2. Description of Related Art

Temperature control systems are well known in the art and are effective means to alter a temperature within a building. For example, FIG. 1 depicts a flowchart 101 of a conventional temperature control system, wherein a thermostat in installed and the user manipulates the thermostat by setting to cool or heat, and setting a predetermined temperature, as shown with boxes 103, 105. The thermostat then communicates with the cool or heat system to maintain the temperature, as shown with box 107. In this system, fluctuations in the exterior temperature are not appropriately accounted for, as shown with box 109. For example, if the temperature drops below the set temperature, the thermostat will not switch to heat as needed to maintain the temperature, this function requires the user to switch to heating.

Accordingly, although great strides have been made in the area of temperature control systems, many shortcomings remain.

The system of the present invention provides for an improved temperature control system, wherein the thermostat is configured to receive commands and adjust based on an exterior temperature sensor, and therefore provide for a more constant interior temperature, as is desirable by the user.

DESCRIPTION OF THE DRAWINGS

The novel features believed characteristic of the embodiments of the present application are set forth in the appended claims. However, the embodiments themselves, as well as a preferred mode of use, and further objectives and advantages thereof, will best be understood by reference to the following detailed description when read in conjunction with the accompanying drawings, wherein:

FIG. 1 is a flowchart of a conventional temperature control method;

FIG. 2 is a diagram of a smart temperature control system in accordance with a preferred embodiment of the present application;

FIG. 3 is a simplified schematic of the thermostat of FIG. 2; and

FIG. 4 is a flowchart of the method of use of the system of FIG. 2.

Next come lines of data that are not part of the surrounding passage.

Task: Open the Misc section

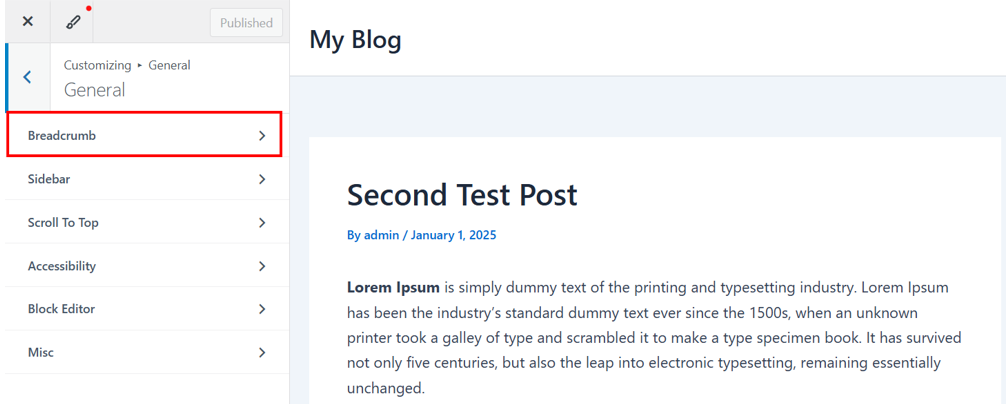Action: tap(41, 352)
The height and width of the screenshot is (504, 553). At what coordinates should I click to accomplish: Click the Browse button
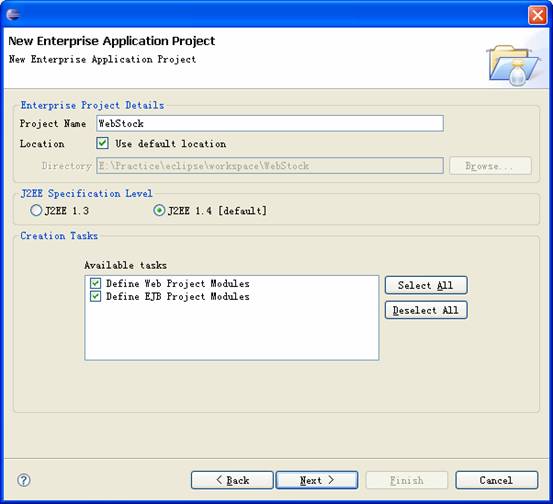click(x=490, y=166)
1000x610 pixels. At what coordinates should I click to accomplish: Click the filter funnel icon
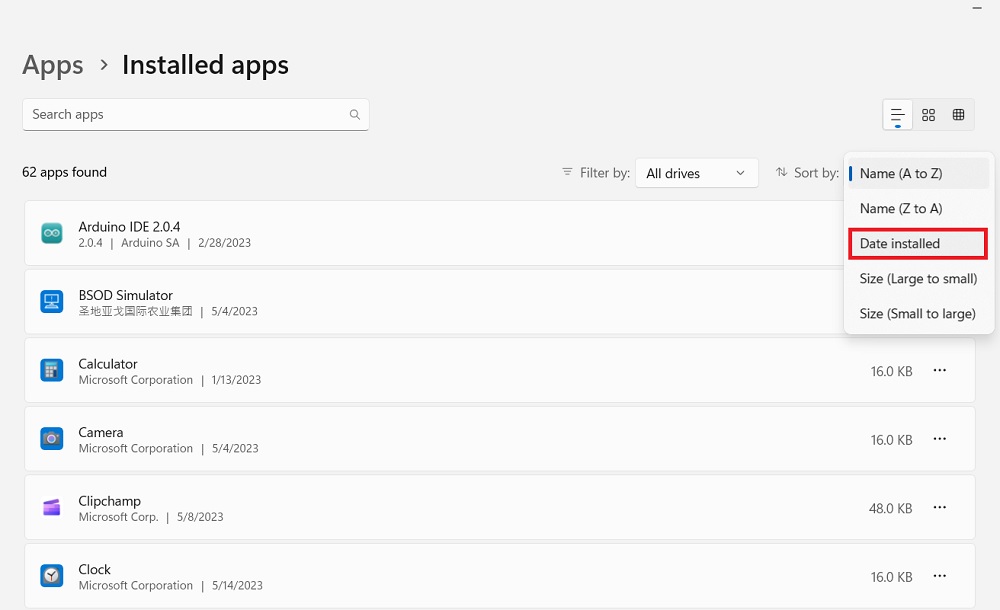point(566,172)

While the system and method of use of the present application is susceptible to various modifications and alternative forms, specific embodiments thereof have been shown by way of example in the drawings and are herein described in detail. It should be understood, however, that the description herein of specific embodiments is not intended to limit the invention to the particular embodiment disclosed, but on the contrary, the intention is to cover all modifications, equivalents, and alternatives falling within the spirit and scope of the present application as defined by the appended claims.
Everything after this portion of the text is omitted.